ハイヒール(ふつうエッセイ #249)

渋谷を歩いていたら、カジュアルな格好の女性がハイヒールを履いていた。

カジュアルなのに、ハイヒール。

というギャップも目を引いたのだが、ヒールの高さは相当高い。しかも歩きづらそうに、かかとに気を取られていた仕草が何ともチグハグだった。

僕は、ハイヒールを履いたことがない。

別に男性だからといって、ハイヒールを履いてはいけないという決まりはない。少数かもしれないけれど、ハイヒールを履く男性は、世の中には存在する。僕には、ハイヒールを履くという機会がなかっただけだ。

あくまで、現時点で。

諸説あるが、15世紀ごろにハイヒールが生まれた。それは平然と捨てられた汚物によってスカートの裾が汚れないようにという配慮だったらしい。それが今や、クラシックでラグジュアリーな装いとしてハイヒールが機能し続けている。

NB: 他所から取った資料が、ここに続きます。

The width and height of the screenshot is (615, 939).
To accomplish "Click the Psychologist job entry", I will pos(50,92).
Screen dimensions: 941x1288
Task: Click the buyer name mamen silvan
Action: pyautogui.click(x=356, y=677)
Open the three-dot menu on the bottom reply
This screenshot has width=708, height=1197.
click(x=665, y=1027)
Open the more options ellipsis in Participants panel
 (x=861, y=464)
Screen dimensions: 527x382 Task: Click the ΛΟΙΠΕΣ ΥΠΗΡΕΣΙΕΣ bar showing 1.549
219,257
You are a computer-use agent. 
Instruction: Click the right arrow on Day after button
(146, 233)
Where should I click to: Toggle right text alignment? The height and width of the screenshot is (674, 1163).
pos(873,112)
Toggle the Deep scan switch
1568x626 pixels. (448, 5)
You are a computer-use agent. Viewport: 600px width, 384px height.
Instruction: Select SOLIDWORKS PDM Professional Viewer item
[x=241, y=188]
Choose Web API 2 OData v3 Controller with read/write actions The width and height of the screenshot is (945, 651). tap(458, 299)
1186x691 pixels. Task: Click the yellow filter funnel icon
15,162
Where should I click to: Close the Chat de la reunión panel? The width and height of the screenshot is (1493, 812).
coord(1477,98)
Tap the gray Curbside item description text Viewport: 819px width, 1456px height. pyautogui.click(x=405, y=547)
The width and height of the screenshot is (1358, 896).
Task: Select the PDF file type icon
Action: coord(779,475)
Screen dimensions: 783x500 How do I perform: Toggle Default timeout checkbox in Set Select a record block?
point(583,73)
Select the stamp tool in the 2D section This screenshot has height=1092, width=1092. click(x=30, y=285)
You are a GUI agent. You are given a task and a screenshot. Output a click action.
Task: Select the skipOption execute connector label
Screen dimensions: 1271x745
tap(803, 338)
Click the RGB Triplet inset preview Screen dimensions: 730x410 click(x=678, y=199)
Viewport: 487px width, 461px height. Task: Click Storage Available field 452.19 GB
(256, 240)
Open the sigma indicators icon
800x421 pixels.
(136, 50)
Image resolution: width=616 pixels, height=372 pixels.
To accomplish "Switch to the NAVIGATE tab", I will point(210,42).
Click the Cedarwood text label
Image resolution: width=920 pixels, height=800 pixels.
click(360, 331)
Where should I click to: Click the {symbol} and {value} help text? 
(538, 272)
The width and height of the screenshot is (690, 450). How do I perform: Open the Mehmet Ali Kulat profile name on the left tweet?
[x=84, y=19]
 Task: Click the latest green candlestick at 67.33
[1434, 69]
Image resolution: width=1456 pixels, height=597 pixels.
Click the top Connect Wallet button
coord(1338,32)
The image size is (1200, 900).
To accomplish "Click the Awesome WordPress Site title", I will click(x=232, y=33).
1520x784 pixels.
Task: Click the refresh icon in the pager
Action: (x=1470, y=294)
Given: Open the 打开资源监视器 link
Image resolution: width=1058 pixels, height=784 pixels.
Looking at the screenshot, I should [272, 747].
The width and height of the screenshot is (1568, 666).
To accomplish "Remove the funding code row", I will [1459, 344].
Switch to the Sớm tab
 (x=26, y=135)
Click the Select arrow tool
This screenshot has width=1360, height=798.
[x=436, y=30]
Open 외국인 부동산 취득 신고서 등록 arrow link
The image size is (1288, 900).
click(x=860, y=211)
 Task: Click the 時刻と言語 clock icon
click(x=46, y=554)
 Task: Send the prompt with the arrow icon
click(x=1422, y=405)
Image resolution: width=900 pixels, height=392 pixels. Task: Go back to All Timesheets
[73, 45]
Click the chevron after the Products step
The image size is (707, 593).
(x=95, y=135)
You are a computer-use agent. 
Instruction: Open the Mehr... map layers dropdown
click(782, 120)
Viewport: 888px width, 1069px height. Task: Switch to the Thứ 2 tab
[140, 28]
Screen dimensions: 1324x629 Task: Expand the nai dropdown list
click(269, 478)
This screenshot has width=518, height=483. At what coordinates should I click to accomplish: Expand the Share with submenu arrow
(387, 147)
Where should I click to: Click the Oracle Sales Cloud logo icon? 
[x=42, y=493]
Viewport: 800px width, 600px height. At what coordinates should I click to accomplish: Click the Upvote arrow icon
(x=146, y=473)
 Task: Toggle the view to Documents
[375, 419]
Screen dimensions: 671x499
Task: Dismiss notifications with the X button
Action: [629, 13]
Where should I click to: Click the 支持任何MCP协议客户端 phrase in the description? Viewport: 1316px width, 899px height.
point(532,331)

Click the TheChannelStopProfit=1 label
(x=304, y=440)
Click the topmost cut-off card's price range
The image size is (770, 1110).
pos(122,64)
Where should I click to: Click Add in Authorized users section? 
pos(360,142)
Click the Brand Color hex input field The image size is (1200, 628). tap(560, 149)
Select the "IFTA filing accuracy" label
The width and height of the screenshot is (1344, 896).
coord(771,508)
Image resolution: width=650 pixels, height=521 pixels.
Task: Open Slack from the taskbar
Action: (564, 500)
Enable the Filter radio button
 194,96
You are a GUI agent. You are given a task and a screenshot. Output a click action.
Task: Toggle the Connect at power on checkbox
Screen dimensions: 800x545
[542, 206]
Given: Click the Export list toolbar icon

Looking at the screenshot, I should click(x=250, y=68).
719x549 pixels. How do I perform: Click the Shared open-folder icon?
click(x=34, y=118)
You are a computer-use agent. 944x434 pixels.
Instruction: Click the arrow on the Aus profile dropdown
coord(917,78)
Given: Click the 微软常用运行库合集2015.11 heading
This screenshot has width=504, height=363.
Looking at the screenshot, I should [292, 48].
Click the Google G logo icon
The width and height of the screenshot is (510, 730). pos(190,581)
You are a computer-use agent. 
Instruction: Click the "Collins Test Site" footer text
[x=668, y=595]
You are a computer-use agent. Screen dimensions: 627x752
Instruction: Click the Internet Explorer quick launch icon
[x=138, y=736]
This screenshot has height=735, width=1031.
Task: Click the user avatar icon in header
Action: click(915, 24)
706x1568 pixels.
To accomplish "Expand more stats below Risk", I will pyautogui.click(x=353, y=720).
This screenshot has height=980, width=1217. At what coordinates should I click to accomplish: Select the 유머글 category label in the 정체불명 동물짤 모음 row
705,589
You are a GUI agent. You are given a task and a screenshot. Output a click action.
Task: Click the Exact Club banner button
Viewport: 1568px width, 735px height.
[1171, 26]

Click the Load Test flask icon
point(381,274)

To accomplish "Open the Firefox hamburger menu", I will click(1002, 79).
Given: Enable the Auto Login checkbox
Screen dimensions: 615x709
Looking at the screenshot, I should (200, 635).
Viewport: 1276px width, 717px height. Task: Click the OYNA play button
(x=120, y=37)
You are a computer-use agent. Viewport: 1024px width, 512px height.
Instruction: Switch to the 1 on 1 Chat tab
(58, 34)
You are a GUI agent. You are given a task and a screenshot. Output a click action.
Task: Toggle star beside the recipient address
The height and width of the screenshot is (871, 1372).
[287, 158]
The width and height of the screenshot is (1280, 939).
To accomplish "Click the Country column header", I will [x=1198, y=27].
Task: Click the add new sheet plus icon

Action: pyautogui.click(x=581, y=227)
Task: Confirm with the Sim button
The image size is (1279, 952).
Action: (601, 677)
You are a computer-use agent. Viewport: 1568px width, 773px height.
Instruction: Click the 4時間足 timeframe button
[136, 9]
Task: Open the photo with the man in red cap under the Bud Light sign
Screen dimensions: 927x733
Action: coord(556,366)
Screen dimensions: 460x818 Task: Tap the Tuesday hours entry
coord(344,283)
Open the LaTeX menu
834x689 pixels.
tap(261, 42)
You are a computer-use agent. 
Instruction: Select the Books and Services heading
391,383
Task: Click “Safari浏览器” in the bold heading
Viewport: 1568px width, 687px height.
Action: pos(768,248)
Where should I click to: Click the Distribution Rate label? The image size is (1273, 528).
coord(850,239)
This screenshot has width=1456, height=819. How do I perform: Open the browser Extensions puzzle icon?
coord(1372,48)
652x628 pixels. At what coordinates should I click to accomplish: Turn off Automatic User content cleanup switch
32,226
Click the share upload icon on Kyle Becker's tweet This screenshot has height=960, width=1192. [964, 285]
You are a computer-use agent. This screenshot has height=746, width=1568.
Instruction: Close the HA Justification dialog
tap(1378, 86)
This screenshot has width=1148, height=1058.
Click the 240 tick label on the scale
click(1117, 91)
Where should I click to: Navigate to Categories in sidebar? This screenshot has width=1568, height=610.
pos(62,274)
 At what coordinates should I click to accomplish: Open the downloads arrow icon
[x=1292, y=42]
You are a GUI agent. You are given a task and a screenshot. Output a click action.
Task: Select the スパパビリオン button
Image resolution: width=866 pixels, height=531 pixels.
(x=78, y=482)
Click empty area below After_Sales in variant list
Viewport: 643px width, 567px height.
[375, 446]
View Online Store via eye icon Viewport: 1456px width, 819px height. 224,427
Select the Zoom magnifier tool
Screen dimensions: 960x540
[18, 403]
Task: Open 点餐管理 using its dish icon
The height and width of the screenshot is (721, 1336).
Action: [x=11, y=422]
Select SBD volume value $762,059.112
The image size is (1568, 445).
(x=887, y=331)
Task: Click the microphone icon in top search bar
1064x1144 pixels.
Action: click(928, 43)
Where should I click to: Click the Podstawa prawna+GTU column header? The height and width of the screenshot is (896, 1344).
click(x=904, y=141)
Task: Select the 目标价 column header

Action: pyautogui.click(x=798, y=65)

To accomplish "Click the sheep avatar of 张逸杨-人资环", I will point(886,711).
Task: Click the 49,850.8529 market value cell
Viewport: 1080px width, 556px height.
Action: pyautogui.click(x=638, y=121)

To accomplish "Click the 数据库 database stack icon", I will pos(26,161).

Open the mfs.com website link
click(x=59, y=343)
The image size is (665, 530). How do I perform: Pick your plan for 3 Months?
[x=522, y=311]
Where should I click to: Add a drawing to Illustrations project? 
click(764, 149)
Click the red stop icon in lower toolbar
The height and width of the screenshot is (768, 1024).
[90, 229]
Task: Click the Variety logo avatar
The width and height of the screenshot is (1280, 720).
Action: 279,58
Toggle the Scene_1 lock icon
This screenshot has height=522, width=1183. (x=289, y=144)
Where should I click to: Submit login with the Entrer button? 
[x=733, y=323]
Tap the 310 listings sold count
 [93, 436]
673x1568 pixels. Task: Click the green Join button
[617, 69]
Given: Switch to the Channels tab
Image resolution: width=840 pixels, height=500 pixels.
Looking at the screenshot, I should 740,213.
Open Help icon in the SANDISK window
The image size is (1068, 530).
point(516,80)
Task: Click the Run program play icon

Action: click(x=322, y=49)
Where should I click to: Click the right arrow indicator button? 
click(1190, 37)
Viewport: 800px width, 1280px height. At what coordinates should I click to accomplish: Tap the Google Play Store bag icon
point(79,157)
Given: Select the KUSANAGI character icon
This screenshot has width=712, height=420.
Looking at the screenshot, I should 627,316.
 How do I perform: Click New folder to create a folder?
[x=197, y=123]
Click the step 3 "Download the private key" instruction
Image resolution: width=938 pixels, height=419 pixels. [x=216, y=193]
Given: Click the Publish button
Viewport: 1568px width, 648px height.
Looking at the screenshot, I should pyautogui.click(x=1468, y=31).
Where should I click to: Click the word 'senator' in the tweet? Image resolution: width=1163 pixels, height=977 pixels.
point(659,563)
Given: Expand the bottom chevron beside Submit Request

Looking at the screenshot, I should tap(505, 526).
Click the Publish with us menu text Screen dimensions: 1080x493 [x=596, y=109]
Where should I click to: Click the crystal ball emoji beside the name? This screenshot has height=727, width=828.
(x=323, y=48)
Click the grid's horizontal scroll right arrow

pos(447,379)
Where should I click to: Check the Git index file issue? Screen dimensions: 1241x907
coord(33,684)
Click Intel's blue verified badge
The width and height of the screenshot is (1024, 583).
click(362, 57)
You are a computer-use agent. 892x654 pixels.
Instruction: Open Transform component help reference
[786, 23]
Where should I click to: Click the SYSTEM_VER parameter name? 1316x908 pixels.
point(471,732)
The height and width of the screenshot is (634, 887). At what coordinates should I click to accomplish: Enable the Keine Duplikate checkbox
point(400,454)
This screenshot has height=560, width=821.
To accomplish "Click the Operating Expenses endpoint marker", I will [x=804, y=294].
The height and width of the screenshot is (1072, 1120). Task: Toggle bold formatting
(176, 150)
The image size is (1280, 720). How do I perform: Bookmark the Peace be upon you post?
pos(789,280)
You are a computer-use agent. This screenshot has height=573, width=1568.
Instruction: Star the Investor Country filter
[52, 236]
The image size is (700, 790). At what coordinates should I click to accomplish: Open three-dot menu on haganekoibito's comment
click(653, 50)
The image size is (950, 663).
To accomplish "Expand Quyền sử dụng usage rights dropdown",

でも、多くの女性が口にするように、ハイヒールに慣れていない場合、足を痛めることがある。考えてみれば不思議だ。「ふつう」として認識されているものが、必ずしも機能的であるわけではない。

しかし、ハイヒールが映し出す、凛とした雰囲気は唯一無二だ。いまのところ替えが効くものはない。

いまは、あらゆるものが効率化という名のもとで、機能的であろうと集約されていく。

そうでないことも案外大切だ。「ふつう」というものが、ただただ受容されるような受け身の存在ではない。そんなことを示唆しているような気がしてならない。